Joud Awad

Posted on Jun 19

44/60 Days System Design Questions

#abotwrotethis #frontend #backend #database

Your team just shipped "offline mode" for your field-service app.
Technicians work in basements, tunnels, plant floors — connectivity is unreliable.

The demo looked great. Navigator.onLine said false, the app kept working, the sync button pulsed green. You shipped to 400 users.

Then the incident reports started.

Technician in Munich finishes a repair job offline, syncs when she gets signal. Her updates are gone — overwritten by a colleague who edited the same record online 12 minutes earlier. Last-write-wins. Her write lost.

Technician in São Paulo opens the app, goes offline, edits three assets. Comes back online. App throws an unhandled promise rejection and crashes. IndexedDB schema was on version 2. The update shipped version 3. The migration never ran because he'd never opened the app while online.

You're now asked to actually fix offline-first — not demo it.

Here's the setup:

• 400 field technicians, avg offline window of 40 minutes
• Write conflicts happen ~3x per day, always on the same 8 "hot" assets
• Sync currently runs on reconnect via a single bulk POST
• IndexedDB is being used but schema migrations are undocumented
• You need conflict resolution, migration safety, and sync reliability

What's your architecture?

A) Move everything to localStorage + a manual JSON diff on sync. Simpler API, deterministic schema versioning — no IndexedDB migration headaches.

B) Keep IndexedDB, add a vector-clock field to every record. On sync, compare clocks — if diverged, surface a merge UI. Let the technician decide. Never throw away a write.

C) Wrap IndexedDB in a versioned schema migration layer (like Dexie.js). Add a per-record updated_at + device_id composite key. Last-write-wins, but last-write is now deterministic and auditable.

D) Replace client-side storage with a CRDT-based sync engine (Automerge or Yjs). Operations are commutative and associative — merge is always valid, conflicts are structurally impossible.

Pick one — A, B, C, or D — and tell me why. Full breakdown in the comments (including the one that sounds like overengineering but is what Linear, Figma, and Notion actually run).

Drop your answer

Top comments (4)

Joud Awad • Jun 19

Why D wins (CRDT engine — Automerge / Yjs):

CRDTs (Conflict-free Replicated Data Types) are the only approach where merge is mathematically guaranteed to produce the same result regardless of the order operations arrive. They're commutative, associative, and idempotent.

Two technicians can edit the same asset record offline for 6 hours, sync in any order — and the final state is always deterministic.

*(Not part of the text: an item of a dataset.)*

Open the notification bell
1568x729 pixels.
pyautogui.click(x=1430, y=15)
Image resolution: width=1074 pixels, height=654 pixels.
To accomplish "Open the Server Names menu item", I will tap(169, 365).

No merge UI. No "who wins" logic. No data loss.

Linear uses Automerge. Figma uses a custom CRDT for multiplayer. Notion runs a similar model for their block store. This isn't overengineering — it's what teams reach after trying everything else.

Tradeoff: CRDT payloads are larger (they carry operation history). Yjs is lighter than Automerge for most cases. Server-side merge logic needs to understand CRDT ops, not just overwrite rows.

Joud Awad • Jun 19

Why B is the correct second choice (Vector Clocks + Merge UI):

Vector clocks detect exactly when a conflict occurred — which device wrote what and in what order. When diverged, you surface a merge UI and let the technician decide.

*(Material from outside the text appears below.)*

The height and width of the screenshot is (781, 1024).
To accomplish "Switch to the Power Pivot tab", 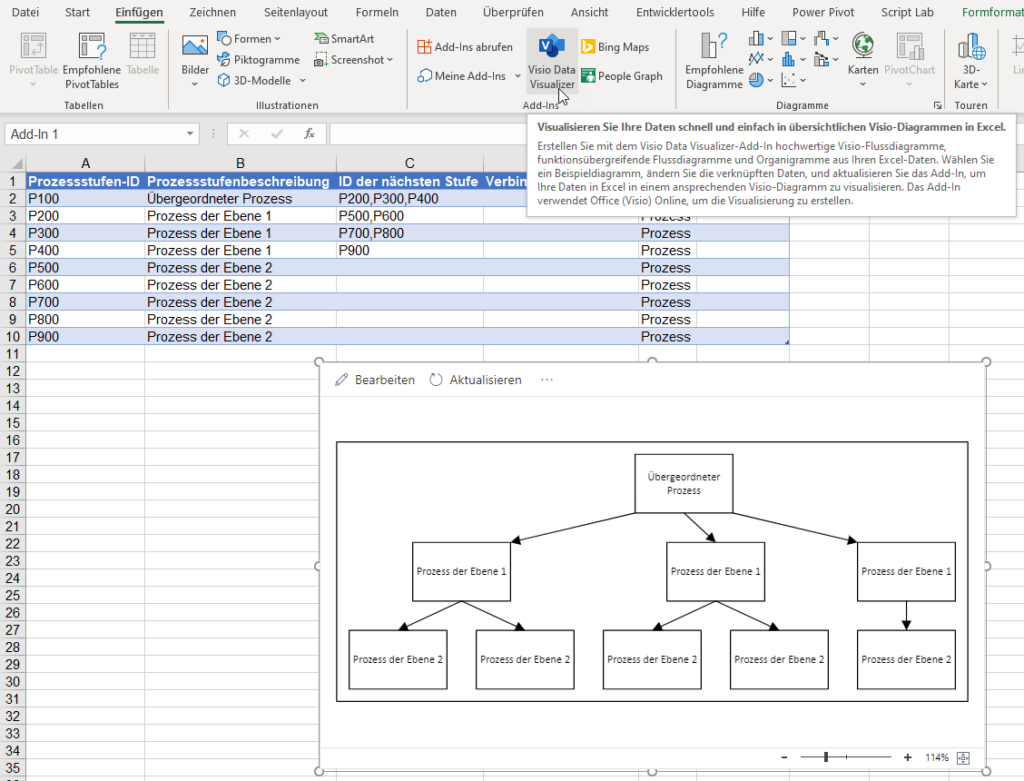I will (x=822, y=12).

Right answer when humans must stay in the loop. A technician marking an asset "inspected" vs another marking it "needs repair" — that's not a conflict an algorithm should auto-resolve.

Tradeoff: every conflict requires user action. At 3/day it's manageable. At 300/day it's a support nightmare.

Joud Awad • Jun 19

Why C is good but not enough (Versioned IndexedDB + LWW):

Dexie.js makes IndexedDB migrations genuinely manageable. LWW with a deterministic composite key (updated_at + device_id) is production-grade.

But LWW throws away real writes. The Munich technician always loses to anyone who touched the same record online in the interim. In a field-service app where "inspected" vs "not inspected" has regulatory consequences — that's data loss you can't accept.

LWW works when the cost of losing a write is low (a UI preference). It breaks when every write has operational meaning.

Joud Awad • Jun 19

Why A fails (localStorage + JSON diff):

localStorage is hard-capped at ~5MB. At 200 records with attachment metadata, you'll hit it — silently, with no useful error in older Chrome. No indexing. No range queries. In private/incognito mode, it's scoped per-tab and wiped on close.

JSON diff breaks on nested arrays, partial field updates, deletions. You'd end up building a mini-CRDT by hand without the guarantees.

Works in a weekend prototype. Corrupts silently in production.